Aim: Hepatitis B virus (HBV) can be transmitted by blood transfusions even so using serological tests having high sensitivity and specificity. We aimed to detect HBV DNA in isolated Anti-HBc donors and show if they have transfusion risk or not.
Method: We investigated Anti-Hbc and Anti-HBs in serum samples of 12858 HBs-Ag negative blood donors who were applied to the Turkish Redcrescent between June 2007 and October 2008 by the Micro ELISA kit (Hepanostica ultra HBsAg, Bio Meriux, France). Anti-HBc and Anti-Hbs positive cases were omitted. We used Procleix ultrio (Chiro, USA) test kit (Chiron Tigris automated instrument was used) based TMA (Transcription-Mediated Amplification) for NAT study in Anti-HBc positive and Anti-HBs negative plasma samples. The discrimination of HBV in NAT positive samples were performed by Procleix Discrimination (Chiro, USA) test.
Results: 2748 (21.4%) Anti-HBc seropositivity were detected in 12852 HBsAg(-) serum samples. 23.5% Anti-HBs negativity was detected in 2748 Anti-HBc positive serum samples. On the other hand, 5.1% isolated Anti-Hbc positivity [HBsAg(-), Anti-HBc(+), Anti-HBs(-)] were detected in 12852 HBsAg(-) serum samples. 0.091% and 0.047% HBV-DNA positivity were detected in isolated Anti-HBc positive plasma samples and HBsAg(-) plasma samples, respectively.
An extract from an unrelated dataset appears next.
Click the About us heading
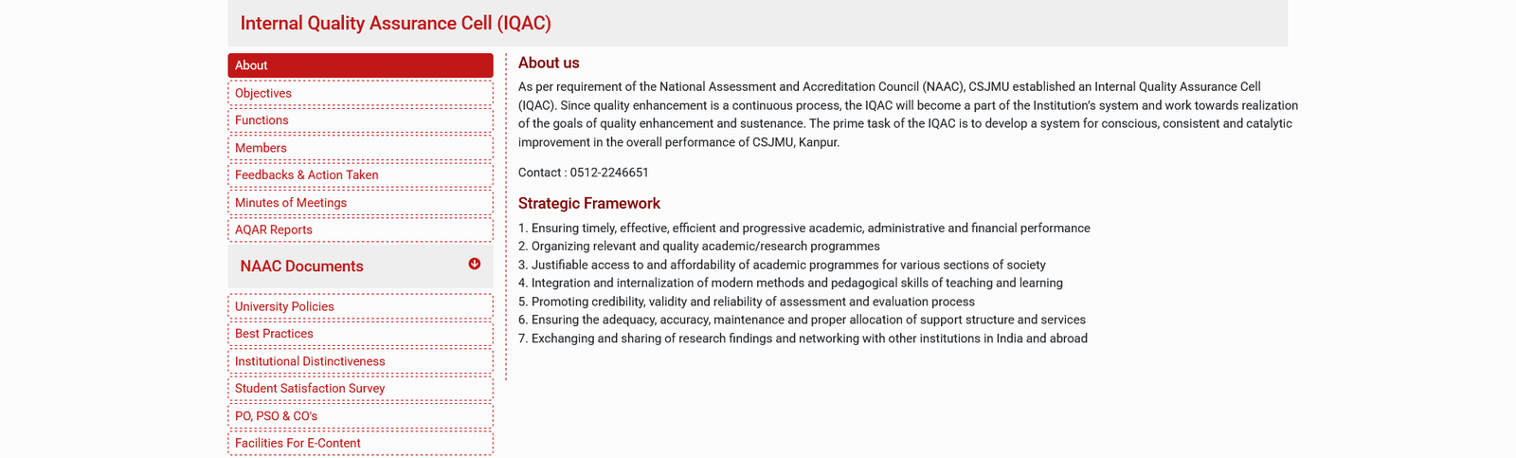Viewport: 1516px width, 458px height. click(x=549, y=63)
Conclusion: As a result, even we have detected one HBV transmission in every 2142 blood transfusion by HBsAg screening tests; we suggest that it is not necessary to add additional tests to detect isolated Anti-HBc for routine purposes in Blood Banking. The reasons are higher negativity rates (99%) of isolated Anti-HBc serum samples and the rejection of blood donors with Anti-HBc positivity.